Een shelf cloud (letterlijk plankwolk) is een wolk die de onweersbuien voor gaat. De onweer zie je dan vaak achter de shelfcloud al aankomen. De shelfcloud ontstaat wanneer bij zware onweersbuien de warme lucht aan de voorkant van de wolk sterk stijgt terwijl op een hogere buienwolk een koude luchtmassa omlaag stort. Dit gaat gepaard met windstoten zoals een windhoos of valwind.
Rolwolk
De rolwolk ontstaat wanneer koudere lucht die met de onweersbui meekomt vanaf enige hoogte in aanraking komt met de veel warmere lucht aan het aardoppervlak. De koude lucht rolt dan de warme vochtige lucht omhoog, die condenseert tot een wolk en vooruit rolt. Een rolwolk verschilt van een shelfcloud omdat rolwolken helemaal los staan van de basis van de onweersbui of van andere wolken en horizontaal om hun eigen as rollen. Een rolwolk is een zeldzaam fenomeen.
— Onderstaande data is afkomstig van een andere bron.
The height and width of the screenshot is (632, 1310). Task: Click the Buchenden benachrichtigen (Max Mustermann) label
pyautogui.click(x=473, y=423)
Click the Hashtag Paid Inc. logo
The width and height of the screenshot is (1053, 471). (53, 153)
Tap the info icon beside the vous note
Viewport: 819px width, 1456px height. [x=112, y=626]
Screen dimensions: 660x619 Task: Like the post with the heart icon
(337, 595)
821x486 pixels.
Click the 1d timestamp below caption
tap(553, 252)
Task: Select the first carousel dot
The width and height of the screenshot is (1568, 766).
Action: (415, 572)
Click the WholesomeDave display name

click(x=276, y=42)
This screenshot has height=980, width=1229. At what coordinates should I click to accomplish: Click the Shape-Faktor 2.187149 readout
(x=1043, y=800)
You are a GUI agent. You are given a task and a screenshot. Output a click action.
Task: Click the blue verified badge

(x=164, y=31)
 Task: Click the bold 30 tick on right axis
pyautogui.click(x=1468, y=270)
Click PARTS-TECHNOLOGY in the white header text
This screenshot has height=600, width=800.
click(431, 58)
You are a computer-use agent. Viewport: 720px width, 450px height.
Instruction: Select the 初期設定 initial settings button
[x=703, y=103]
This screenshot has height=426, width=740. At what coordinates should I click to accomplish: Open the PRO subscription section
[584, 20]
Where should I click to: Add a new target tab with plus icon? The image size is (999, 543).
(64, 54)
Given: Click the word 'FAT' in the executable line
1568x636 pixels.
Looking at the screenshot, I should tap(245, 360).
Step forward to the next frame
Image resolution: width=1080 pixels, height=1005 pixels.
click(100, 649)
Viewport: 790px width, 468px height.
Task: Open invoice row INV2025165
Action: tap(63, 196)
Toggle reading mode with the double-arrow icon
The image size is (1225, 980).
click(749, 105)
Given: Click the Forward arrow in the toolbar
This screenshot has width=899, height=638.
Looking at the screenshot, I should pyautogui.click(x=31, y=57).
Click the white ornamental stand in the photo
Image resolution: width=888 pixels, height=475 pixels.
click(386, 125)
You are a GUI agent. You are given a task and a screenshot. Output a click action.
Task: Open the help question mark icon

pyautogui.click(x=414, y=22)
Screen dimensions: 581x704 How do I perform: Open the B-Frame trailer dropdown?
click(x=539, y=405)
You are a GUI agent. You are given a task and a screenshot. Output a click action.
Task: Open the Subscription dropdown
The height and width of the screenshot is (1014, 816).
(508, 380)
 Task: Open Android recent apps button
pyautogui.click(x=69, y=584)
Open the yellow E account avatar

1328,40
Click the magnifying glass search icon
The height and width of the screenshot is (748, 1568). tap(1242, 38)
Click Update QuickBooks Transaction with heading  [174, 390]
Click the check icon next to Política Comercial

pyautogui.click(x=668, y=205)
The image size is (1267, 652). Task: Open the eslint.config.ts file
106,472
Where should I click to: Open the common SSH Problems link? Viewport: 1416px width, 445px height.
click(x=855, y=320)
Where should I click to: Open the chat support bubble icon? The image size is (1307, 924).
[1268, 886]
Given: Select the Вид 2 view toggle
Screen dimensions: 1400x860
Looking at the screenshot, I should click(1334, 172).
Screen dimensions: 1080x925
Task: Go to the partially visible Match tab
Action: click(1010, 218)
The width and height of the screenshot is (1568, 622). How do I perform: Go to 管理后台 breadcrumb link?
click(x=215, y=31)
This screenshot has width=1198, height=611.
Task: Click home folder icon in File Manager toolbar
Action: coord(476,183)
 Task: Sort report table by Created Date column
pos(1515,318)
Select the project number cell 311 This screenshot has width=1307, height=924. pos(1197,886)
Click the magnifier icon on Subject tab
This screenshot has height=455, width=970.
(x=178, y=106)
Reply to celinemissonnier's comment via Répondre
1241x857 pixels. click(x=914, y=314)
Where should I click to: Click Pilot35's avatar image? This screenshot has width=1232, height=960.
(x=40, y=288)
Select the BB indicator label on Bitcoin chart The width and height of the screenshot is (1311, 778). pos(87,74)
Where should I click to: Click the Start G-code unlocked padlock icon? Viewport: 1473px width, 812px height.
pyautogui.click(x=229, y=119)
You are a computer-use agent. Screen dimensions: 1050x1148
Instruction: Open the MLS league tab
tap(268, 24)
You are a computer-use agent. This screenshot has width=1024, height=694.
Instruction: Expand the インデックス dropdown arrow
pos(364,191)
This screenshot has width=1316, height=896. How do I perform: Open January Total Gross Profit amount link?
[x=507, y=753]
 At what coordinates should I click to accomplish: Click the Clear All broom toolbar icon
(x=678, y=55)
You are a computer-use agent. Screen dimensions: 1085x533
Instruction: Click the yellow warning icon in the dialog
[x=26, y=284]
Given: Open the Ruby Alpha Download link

Dalende luchtdruk en een onweersneus
De luchtdruk wordt gemeten met een barometer met de eenheid is hectoPascal (hPa) of millibar. De luchtdruk aan het aardoppervlak ligt meestal tussen 940 tot 1060 hPa en is afhankelijk van lage- en hogedrukgebieden. Om hoge- en lagedrukdrukgebieden waait wind. Om een lagedrukgebied tegen de wijzers van de klok in en bij een hogedrukgebied met de wijzers van de klok mee. Tijdens een onweersstoring kan de luchtdruk dalen tot wel onder de 900 hPa en de wind uit een hoeveelheid koude lucht stort als het ware omlaag. Een daling van de luchtdruk tot onder de 900 wordt in de weerkunde een onweersneus genoemd omdat het de weergave op papier door de daling en stijging een piek geeft, gelijk een neus.De wind
Naast de dalende luchtdruk speelt ook de wind een grote rol bij het ontstaan van een vloedgolf op de Noordzee. Door de snel trekkende onweersbuien vanuit het zuidwesten, gaat het hard waaien. Voor de onweerswolken waait echter een noordoostenwind en in de onweerswolken waait een zuidwestenwind. Na het passeren van het onweersfront waait vervolgens de wind weer uit het noordoosten.
De zee
Door het naderen en passeren van de onweersbuien wordt door de wind een sterk luchtdrukverschil gemaakt. Omdat de zee in het voorjaar nog koud is, geeft een koude luchtlaag boven de zee en een warme luchtlaag op grotere hoogte het begin van de vloedgolf.